## [ACTIVITY]
Look below for the line that contains "This screenshot has height=215, width=303.", then copy it and each following line to the end of the records, minus any pictures.

## [SOURCE MATERIAL]
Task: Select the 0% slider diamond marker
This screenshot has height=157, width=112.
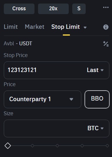Action: coord(8,146)
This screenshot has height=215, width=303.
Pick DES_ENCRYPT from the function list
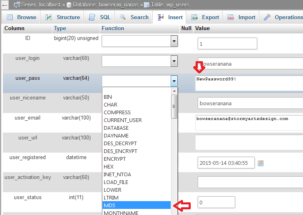[x=136, y=151]
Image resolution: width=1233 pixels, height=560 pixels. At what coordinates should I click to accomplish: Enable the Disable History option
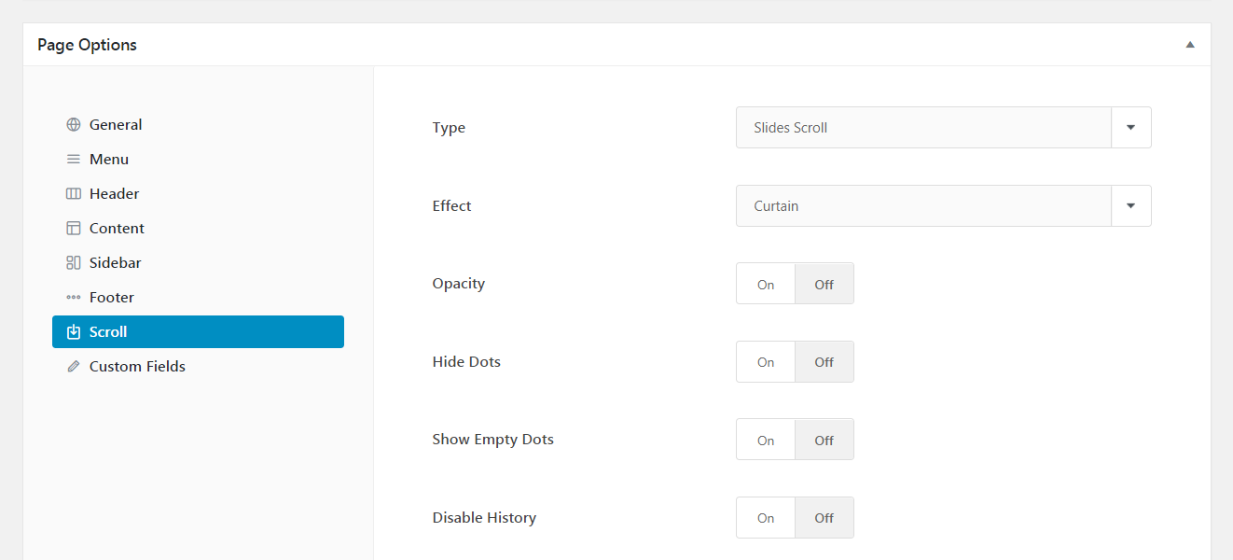pos(765,517)
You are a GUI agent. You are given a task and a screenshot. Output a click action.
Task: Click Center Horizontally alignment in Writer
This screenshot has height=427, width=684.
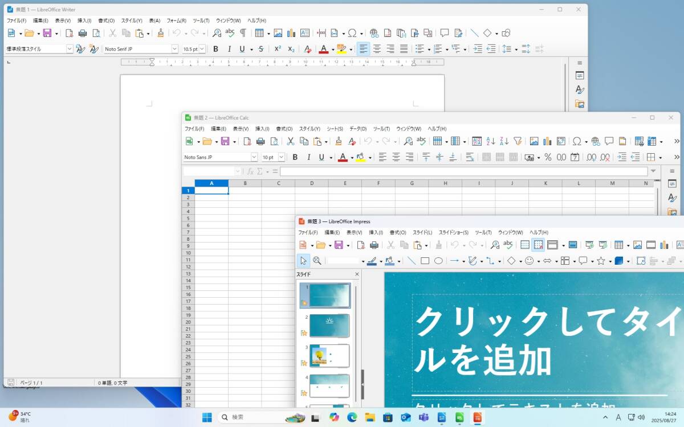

## [PROBLEM SOLUTION]
This screenshot has height=215, width=303.
Pick DES_ENCRYPT from the function list
[x=136, y=151]
Image resolution: width=1233 pixels, height=560 pixels. At what coordinates should I click to accomplish: Enable the Disable History option
pos(765,517)
You are a GUI agent. You are given a task and a screenshot. Output a click action.
Task: Click Center Horizontally alignment in Writer
This screenshot has height=427, width=684.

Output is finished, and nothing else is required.